We keep reading about various aspects of Gen Y, their behaviours, needs, expectations and one of the interesting trends happening in the work force in Malaysia is the large percentage of Gen Y coming into the workforce. This brings with it unique challenges companies need to face.
Using data from Malaysia’s Statistics department, Dr Karie Willyerd, co-author of The 2020 Workforce – How Innovative Companies Attract, Develop and Keep Tomorrow’s Employees Today, shares that by 2015, over 50% of the workforce will be Gen Y’s.
This apparently will make Malaysia the country with the largest percentage of Gen Y in the world. The obvious challenge then for all companies is how to ensure they get the best out of this talent pool.

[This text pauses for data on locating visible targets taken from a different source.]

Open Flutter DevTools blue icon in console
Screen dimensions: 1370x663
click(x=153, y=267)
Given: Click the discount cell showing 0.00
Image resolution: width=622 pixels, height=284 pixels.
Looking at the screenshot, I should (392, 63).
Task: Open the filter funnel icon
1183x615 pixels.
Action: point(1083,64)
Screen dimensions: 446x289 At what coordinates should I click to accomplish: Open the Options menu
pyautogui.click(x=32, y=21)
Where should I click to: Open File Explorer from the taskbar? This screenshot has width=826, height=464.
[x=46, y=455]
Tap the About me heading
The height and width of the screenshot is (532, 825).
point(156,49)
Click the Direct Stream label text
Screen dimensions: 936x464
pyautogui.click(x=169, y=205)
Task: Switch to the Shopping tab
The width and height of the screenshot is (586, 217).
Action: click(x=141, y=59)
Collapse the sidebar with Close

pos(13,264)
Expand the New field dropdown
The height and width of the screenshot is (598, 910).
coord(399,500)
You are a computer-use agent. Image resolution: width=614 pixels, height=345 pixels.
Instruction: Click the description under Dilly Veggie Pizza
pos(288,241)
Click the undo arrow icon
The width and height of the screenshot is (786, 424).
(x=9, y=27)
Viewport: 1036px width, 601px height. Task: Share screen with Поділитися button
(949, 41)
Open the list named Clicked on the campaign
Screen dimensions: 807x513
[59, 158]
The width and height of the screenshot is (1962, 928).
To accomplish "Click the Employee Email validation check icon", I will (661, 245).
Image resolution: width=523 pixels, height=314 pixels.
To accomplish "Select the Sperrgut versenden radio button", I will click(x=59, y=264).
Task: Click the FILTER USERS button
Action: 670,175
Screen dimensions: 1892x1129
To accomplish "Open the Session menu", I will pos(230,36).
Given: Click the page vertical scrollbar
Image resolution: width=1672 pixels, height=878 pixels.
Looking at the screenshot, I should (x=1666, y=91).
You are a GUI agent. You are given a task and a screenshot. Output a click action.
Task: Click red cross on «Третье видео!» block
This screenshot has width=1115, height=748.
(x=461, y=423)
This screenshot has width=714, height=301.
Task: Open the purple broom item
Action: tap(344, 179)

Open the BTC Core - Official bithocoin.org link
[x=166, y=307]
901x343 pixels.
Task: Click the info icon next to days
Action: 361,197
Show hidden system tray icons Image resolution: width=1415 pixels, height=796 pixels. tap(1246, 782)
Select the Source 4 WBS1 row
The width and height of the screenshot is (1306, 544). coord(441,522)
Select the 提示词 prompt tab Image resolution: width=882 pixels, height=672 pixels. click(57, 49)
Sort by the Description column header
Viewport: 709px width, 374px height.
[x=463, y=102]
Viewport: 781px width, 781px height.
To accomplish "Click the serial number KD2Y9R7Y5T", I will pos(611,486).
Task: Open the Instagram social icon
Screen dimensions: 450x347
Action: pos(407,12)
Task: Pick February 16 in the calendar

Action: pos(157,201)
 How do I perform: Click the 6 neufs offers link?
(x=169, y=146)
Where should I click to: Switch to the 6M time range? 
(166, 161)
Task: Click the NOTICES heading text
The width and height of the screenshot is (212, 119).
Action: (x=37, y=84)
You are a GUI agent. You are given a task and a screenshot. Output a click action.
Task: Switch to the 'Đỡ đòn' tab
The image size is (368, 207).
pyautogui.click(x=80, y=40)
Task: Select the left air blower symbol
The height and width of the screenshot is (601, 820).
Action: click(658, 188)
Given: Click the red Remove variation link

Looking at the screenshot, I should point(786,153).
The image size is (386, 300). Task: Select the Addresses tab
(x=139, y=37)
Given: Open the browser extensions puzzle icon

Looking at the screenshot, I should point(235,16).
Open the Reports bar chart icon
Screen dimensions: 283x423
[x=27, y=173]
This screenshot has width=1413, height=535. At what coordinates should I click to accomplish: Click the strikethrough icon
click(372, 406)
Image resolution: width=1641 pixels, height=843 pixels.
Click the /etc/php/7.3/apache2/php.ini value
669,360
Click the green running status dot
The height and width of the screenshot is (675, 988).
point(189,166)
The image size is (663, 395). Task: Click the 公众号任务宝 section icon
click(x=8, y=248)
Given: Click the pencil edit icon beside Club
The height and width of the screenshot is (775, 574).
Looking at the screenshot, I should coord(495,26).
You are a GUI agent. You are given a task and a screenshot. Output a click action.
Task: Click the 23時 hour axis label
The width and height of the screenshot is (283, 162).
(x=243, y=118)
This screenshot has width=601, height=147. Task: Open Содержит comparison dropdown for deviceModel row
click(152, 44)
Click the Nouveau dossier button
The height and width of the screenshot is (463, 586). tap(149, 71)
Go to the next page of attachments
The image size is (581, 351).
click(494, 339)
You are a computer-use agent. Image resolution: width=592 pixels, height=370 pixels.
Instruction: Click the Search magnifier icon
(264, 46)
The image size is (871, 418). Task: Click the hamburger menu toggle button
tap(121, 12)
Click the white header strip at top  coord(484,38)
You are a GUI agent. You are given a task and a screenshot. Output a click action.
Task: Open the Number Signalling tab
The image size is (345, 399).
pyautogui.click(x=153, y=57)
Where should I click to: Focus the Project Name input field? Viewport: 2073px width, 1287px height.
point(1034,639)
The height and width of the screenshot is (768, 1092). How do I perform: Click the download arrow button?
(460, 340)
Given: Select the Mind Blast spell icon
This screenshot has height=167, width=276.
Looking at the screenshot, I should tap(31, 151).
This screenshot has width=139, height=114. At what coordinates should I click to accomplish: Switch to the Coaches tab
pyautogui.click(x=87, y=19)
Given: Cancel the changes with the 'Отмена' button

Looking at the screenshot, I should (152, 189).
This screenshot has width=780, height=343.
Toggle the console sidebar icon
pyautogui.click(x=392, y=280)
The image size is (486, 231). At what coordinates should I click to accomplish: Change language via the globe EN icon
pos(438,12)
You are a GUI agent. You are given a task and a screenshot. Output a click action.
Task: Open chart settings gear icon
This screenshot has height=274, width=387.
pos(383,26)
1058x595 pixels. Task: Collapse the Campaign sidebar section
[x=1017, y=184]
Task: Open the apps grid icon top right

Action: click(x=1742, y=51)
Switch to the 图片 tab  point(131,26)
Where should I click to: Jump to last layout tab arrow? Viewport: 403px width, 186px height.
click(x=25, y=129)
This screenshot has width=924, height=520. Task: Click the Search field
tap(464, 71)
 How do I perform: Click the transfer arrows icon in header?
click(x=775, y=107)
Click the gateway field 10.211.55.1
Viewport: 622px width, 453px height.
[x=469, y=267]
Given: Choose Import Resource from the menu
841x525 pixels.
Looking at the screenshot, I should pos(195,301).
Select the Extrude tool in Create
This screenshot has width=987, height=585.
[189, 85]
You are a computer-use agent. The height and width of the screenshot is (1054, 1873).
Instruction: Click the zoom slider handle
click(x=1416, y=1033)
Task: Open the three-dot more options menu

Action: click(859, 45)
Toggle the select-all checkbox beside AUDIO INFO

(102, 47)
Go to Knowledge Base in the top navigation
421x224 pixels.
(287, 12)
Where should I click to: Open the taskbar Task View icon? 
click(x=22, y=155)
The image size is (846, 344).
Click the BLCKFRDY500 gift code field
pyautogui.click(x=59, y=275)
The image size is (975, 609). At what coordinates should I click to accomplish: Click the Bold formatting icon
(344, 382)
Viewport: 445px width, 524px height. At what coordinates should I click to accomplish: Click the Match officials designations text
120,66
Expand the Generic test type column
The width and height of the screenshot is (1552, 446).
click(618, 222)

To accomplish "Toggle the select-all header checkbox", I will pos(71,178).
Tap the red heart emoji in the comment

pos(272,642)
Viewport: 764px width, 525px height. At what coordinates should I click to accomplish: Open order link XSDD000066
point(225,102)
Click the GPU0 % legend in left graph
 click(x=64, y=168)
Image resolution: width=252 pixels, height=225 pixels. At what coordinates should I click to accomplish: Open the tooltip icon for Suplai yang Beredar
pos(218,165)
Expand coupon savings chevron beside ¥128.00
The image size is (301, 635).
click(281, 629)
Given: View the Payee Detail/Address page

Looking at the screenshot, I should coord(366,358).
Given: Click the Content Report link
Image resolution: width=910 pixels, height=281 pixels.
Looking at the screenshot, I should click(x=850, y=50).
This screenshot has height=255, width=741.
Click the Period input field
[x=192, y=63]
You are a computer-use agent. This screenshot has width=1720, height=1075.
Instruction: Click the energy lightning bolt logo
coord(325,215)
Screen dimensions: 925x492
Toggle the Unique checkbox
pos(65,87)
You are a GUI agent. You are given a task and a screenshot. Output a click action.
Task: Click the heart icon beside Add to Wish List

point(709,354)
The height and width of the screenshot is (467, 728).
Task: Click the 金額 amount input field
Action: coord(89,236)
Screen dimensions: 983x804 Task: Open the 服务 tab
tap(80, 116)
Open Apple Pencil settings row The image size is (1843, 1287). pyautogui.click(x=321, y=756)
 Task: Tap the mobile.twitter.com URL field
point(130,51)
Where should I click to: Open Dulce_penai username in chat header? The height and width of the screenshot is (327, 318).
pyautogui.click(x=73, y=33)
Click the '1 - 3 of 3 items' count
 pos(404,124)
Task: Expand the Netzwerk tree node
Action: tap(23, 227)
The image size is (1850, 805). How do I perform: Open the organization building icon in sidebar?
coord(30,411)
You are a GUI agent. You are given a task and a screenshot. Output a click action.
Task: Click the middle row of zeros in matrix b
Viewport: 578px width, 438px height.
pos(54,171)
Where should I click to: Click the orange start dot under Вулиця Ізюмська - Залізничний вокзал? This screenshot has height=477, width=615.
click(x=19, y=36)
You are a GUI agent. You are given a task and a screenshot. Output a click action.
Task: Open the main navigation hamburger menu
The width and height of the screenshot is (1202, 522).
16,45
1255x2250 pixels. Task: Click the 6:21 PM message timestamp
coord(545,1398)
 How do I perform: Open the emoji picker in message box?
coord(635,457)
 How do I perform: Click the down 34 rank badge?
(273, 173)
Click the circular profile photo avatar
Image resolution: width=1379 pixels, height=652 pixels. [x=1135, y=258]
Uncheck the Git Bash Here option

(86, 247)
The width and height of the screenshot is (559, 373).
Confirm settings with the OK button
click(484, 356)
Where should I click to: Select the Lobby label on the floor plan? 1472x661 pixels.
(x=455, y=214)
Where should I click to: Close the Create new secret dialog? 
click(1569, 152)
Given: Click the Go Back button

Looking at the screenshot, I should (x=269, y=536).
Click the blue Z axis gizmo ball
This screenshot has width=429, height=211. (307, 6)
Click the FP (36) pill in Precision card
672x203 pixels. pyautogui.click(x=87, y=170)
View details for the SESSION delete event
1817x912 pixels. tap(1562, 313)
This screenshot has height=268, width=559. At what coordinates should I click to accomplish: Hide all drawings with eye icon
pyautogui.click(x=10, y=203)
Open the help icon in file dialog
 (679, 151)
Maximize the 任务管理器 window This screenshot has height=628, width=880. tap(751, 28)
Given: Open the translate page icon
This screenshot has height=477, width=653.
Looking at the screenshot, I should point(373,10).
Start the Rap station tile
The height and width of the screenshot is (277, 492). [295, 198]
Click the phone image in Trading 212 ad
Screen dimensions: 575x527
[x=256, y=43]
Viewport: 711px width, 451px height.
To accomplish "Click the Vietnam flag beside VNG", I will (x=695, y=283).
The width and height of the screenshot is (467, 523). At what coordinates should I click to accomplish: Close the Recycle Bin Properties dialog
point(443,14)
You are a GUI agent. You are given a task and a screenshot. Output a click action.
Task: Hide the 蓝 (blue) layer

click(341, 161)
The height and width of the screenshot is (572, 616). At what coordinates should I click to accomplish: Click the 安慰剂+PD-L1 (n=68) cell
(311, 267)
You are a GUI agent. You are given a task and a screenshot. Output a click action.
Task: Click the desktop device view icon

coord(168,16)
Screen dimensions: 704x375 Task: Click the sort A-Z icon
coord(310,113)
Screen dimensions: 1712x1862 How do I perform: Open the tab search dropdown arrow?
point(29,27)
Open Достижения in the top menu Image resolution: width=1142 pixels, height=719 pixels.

“You really want to start by understanding what is important to them when it comes to work,” says Willyerd who is also Chief Learning Officer of SuccessFactors, a human capital consulting company that is owned by German software company SAP. With this understanding will then come the challenge of getting the best out of this group.
Some key themes emerge here. Mentoring and coaching is very important to them and GenY want to know what the organization they are joining can do for them in this aspect. “This is about what you are doing to develop me. I am early in my life and career and want to make sure I am successful,” observes Willyerd of what GenY want.
The interesting challenge here however is that self development was not a priority for the baby boomer generation, those who are now approaching their 60′s and leaving the workforce. “But this was the generation that set the rules and structures for companies as we know them today and as a result most company structures and budgets are not set up for providing a whole bunch of training,” says Willyerd.
But this development focus is increasingly a key attraction when GenY make their decisions of which company to join. Which means, those companies which scoff at the immediate development needs of GenY will lose out. To what extent?
Well, Willyerd shares that SuccessFactors has just completed a global survey among recruiters and according to HR managers, 40% of GenY cite training and development as the top benefit that they want more of. But that’s not all. 42% says they want a mentor when they come into a company too.
Obviously companies can’t start assigning mentors to every young person they hire. So how do companies handle this issue? By looking at and learning from the early movers who have tried something that works.
Willyerd shares what American phone company AT&T is doing. Faced with high turnover of young talent and the challenge of meeting the needs of its younger workforce, AT&T pooled its experienced people into small groups of mentors who used a combination of social collaboration, webinars and classroom sessions to train a group of young staff who want to learn what they are offering. This could range from better understanding financial data to customer service to telco industry trends.
“Some sessions were recorded for staff who could not sit in so they could watch and later. Questions were taken by this group of mentors including over instant messaging (a medium GenY prefer as their communications channel). But what was even more interesting is that everyone then posts their training assignments online for both mentors and students, to give feedback on,” says Willyerd.
This is working really well or AT&T as one of the things Gen Y appreciate is feedback, even from their peers. For AT&T, this mentor approach helps it to give more of their staff the development they crave for while at the same time helping the company identify the more high potential talent among their young. It then allocates one on one mentoring for these identified high potentials.
For Malaysian employers, this is an approach that is worth emulating by large companies and even medium sized ones which can then adapt it to their unique cultural traits. It is surely better than not addressing or taking half measures to meet the needs of the new generation of workers coming into the workforce.
The views expressed here are the personal opinion of the columnist.